Stored data:
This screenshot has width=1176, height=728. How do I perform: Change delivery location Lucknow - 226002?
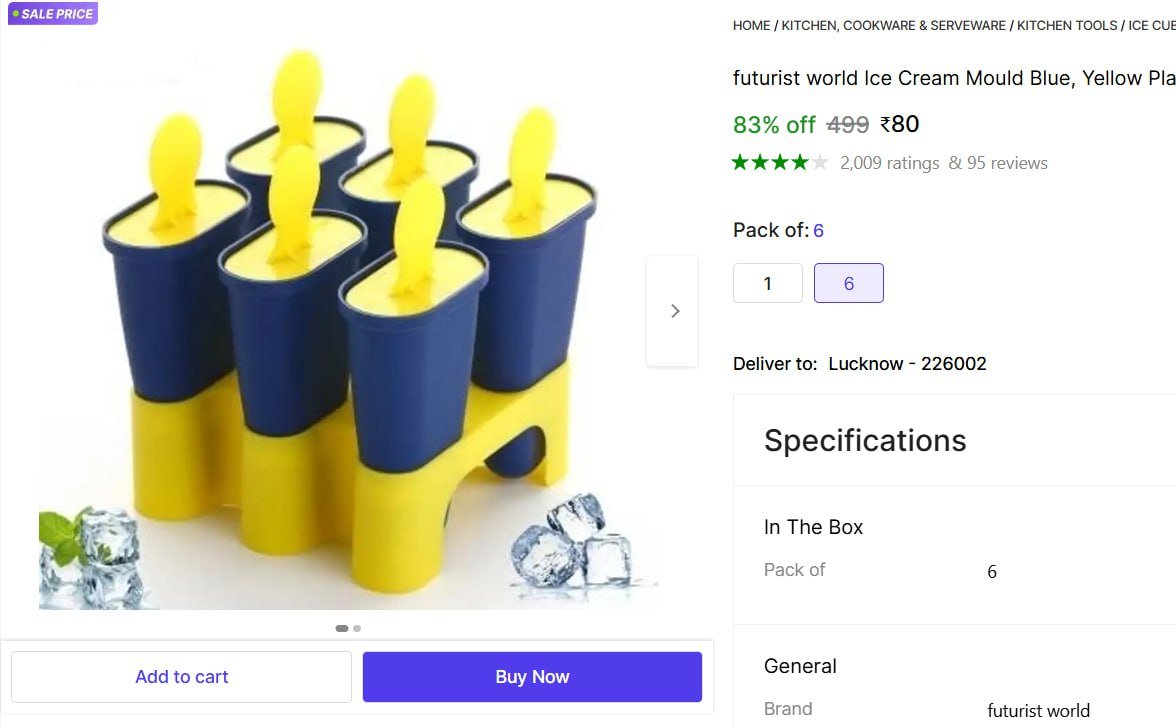(907, 364)
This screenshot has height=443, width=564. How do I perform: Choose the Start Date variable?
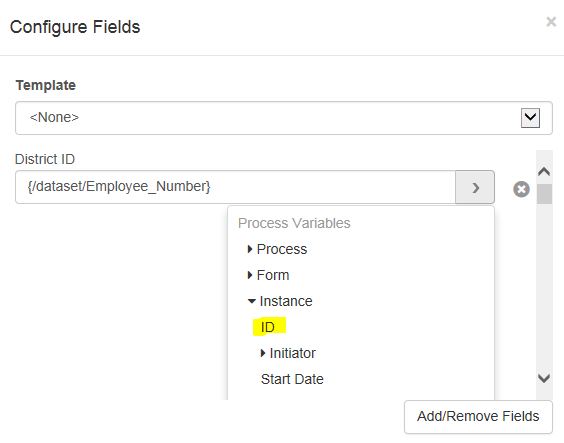coord(292,379)
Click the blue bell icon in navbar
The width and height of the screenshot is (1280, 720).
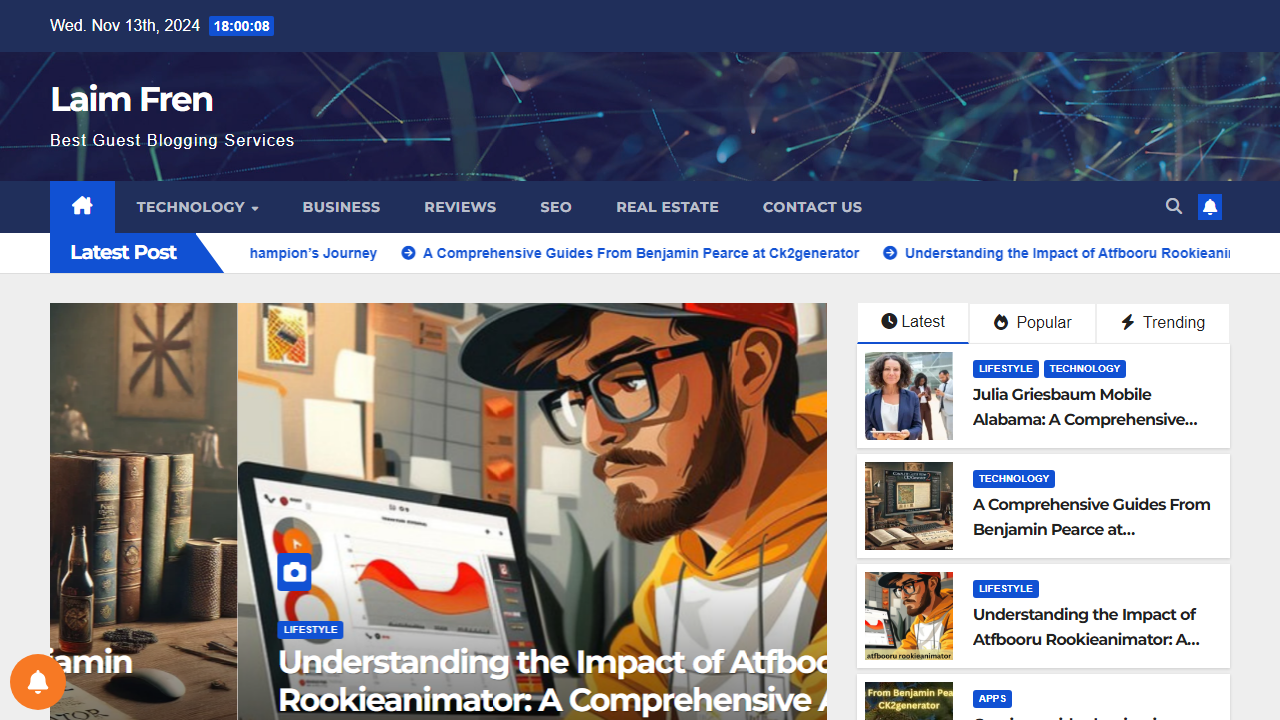[x=1210, y=207]
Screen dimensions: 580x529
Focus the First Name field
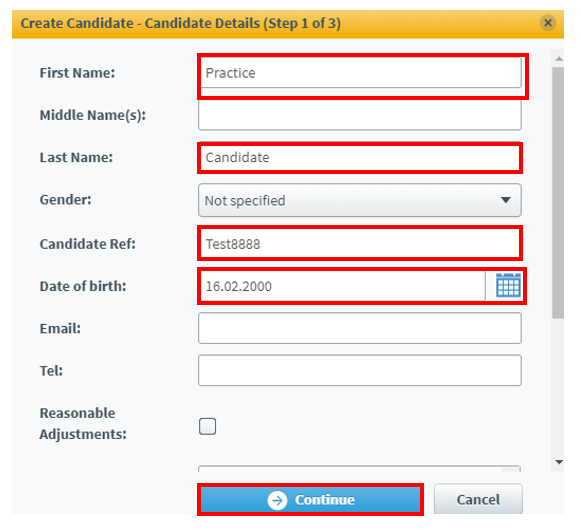pos(361,73)
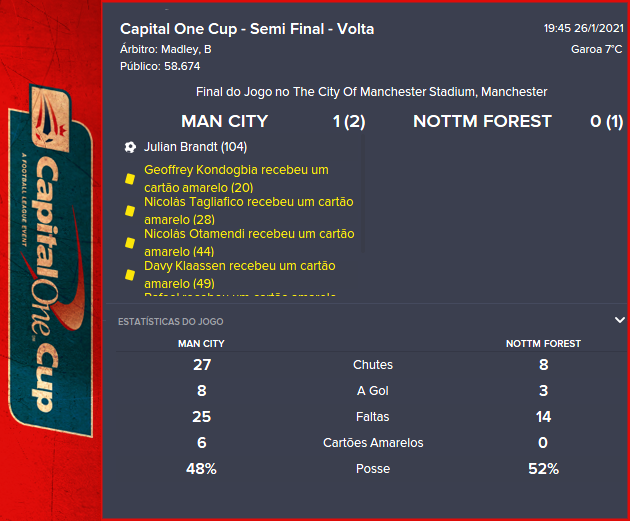Select the Chutes statistic row label
Viewport: 630px width, 521px height.
(x=373, y=365)
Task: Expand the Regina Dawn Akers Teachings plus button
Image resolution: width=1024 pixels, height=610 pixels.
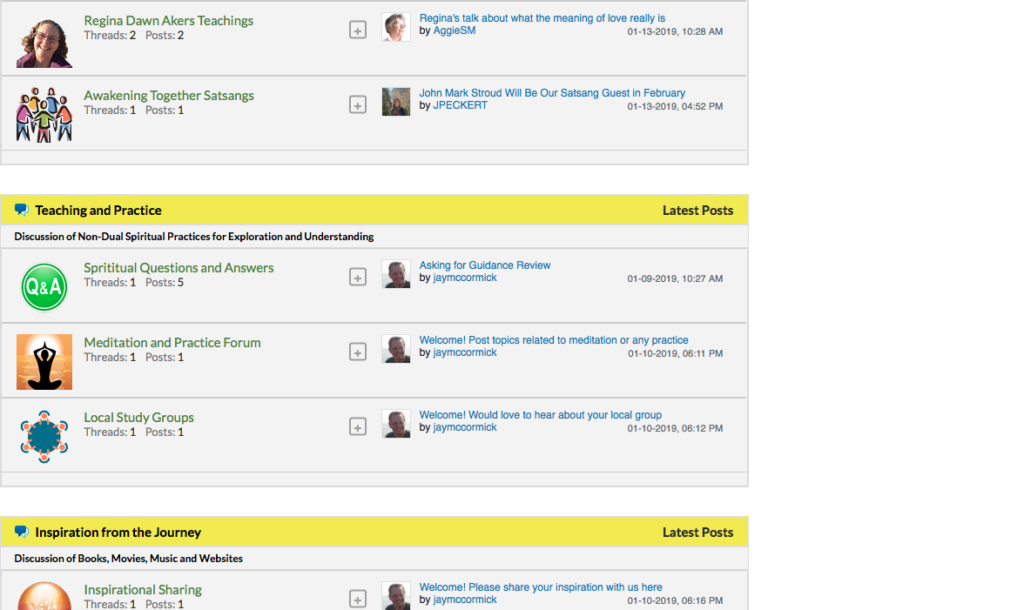Action: tap(358, 30)
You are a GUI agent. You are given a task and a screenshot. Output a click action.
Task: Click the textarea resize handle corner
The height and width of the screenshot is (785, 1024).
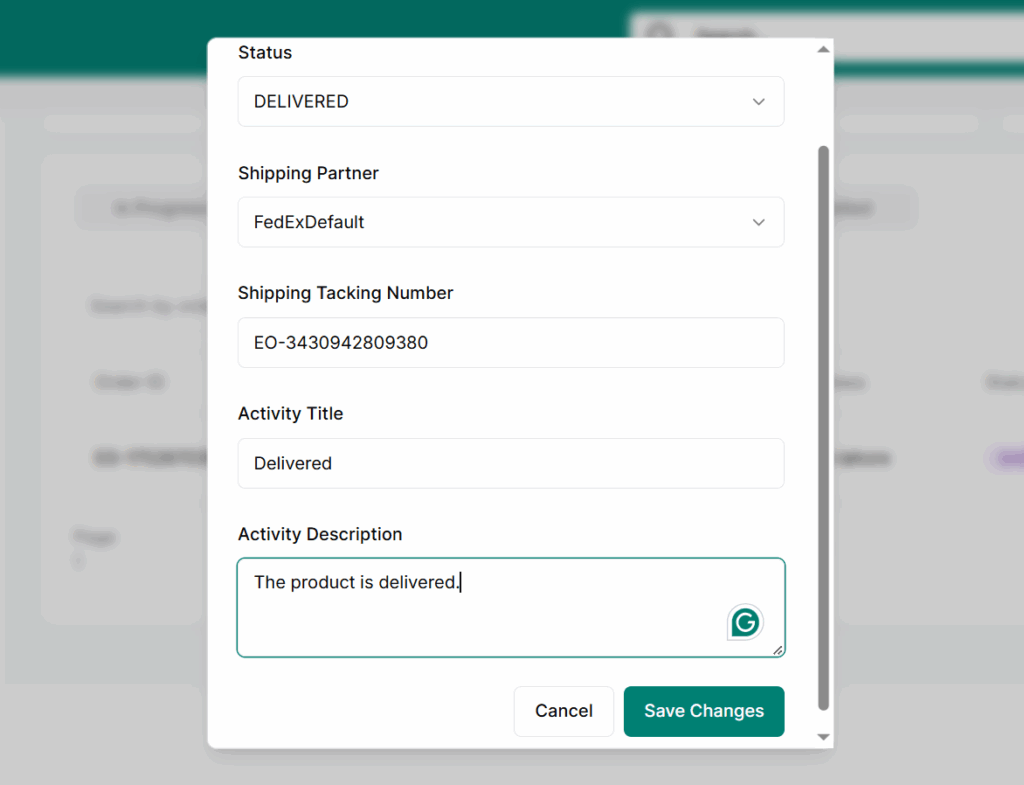pyautogui.click(x=777, y=650)
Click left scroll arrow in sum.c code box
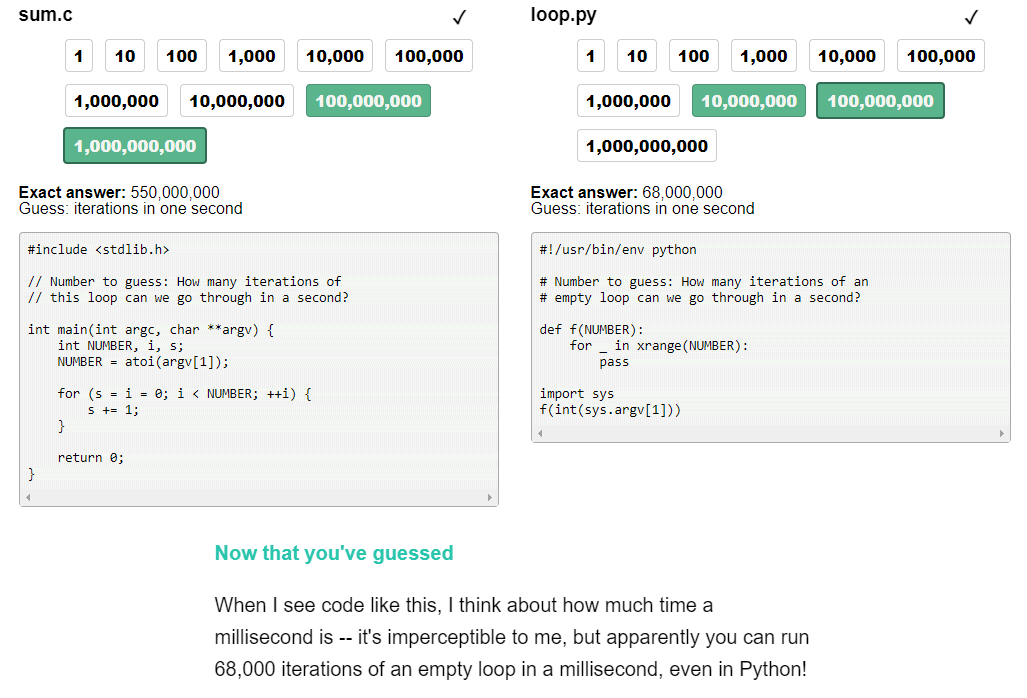This screenshot has height=698, width=1027. point(28,498)
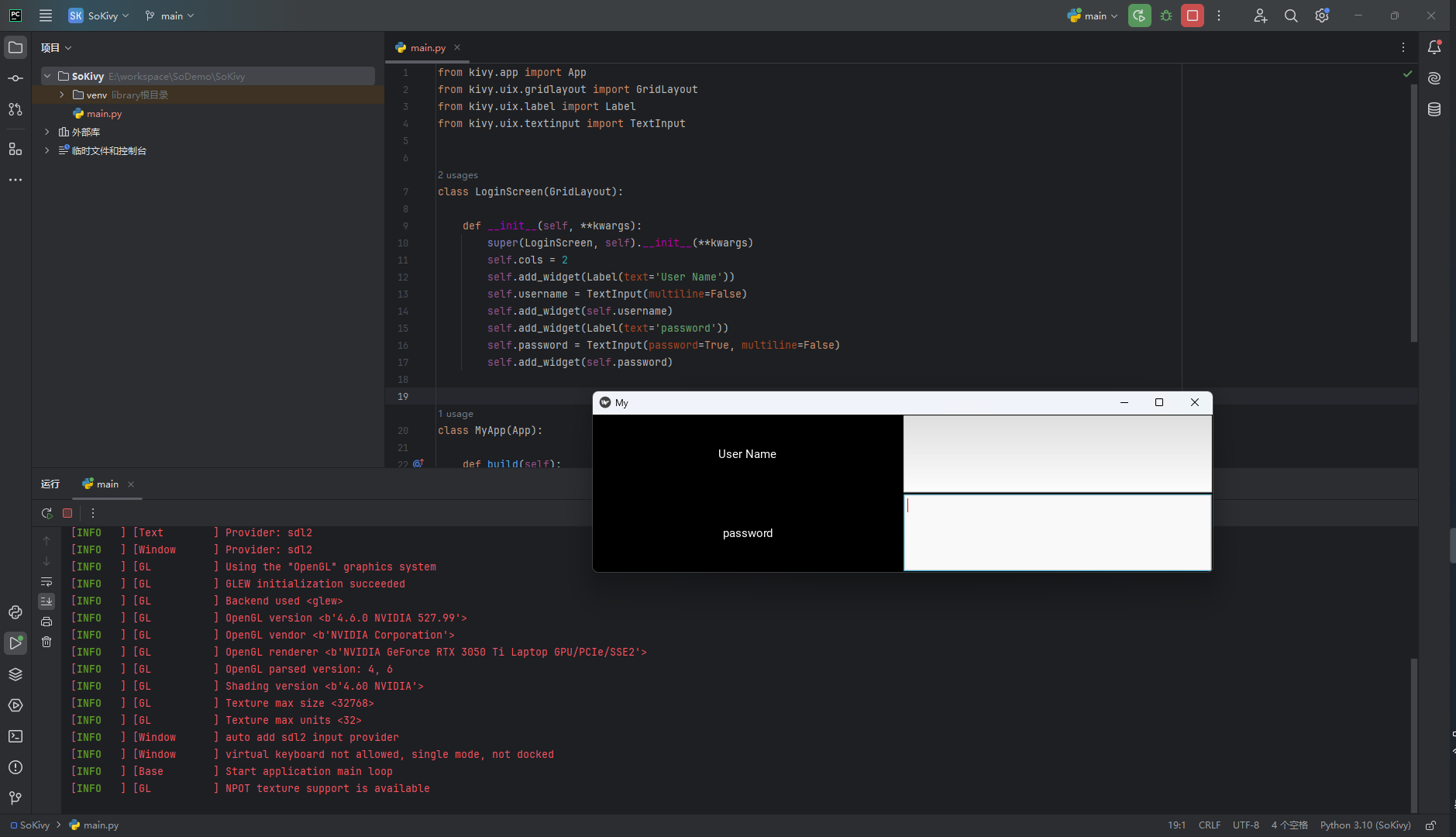1456x837 pixels.
Task: Rerun main in Run panel
Action: coord(46,513)
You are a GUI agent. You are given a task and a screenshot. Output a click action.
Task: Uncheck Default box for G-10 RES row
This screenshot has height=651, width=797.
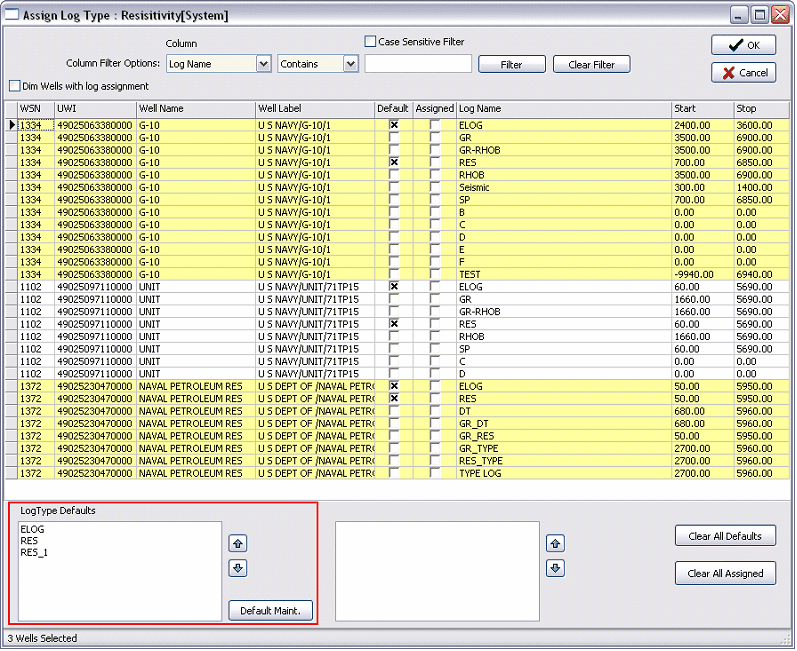pyautogui.click(x=394, y=161)
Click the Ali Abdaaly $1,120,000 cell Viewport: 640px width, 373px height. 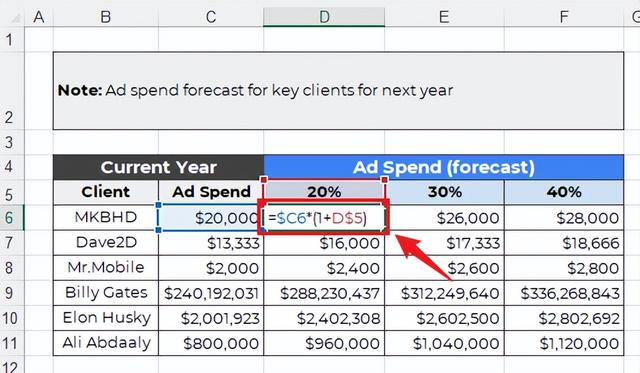pos(564,343)
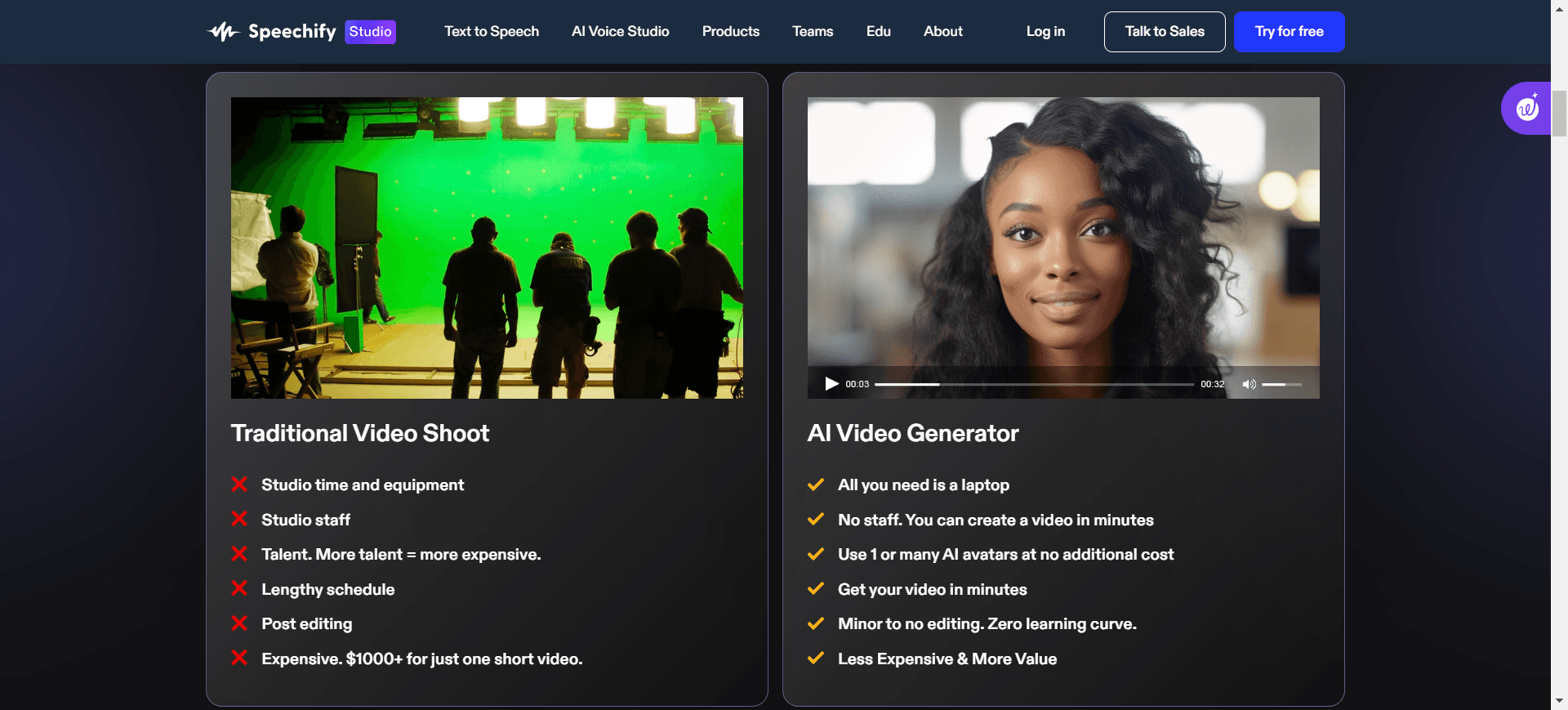1568x710 pixels.
Task: Click the Try for free button
Action: (x=1289, y=32)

# [Assigned task]
Print the entries as they stand, first line through the line holding "Click the blue bell icon in navbar", with every picture removed.

# [Answer to the problem]
This screenshot has width=1176, height=728. How do I perform: Change delivery location Lucknow - 226002?
(907, 364)
This screenshot has height=443, width=564. How do I perform: Choose the Start Date variable?
coord(292,379)
Click the blue bell icon in navbar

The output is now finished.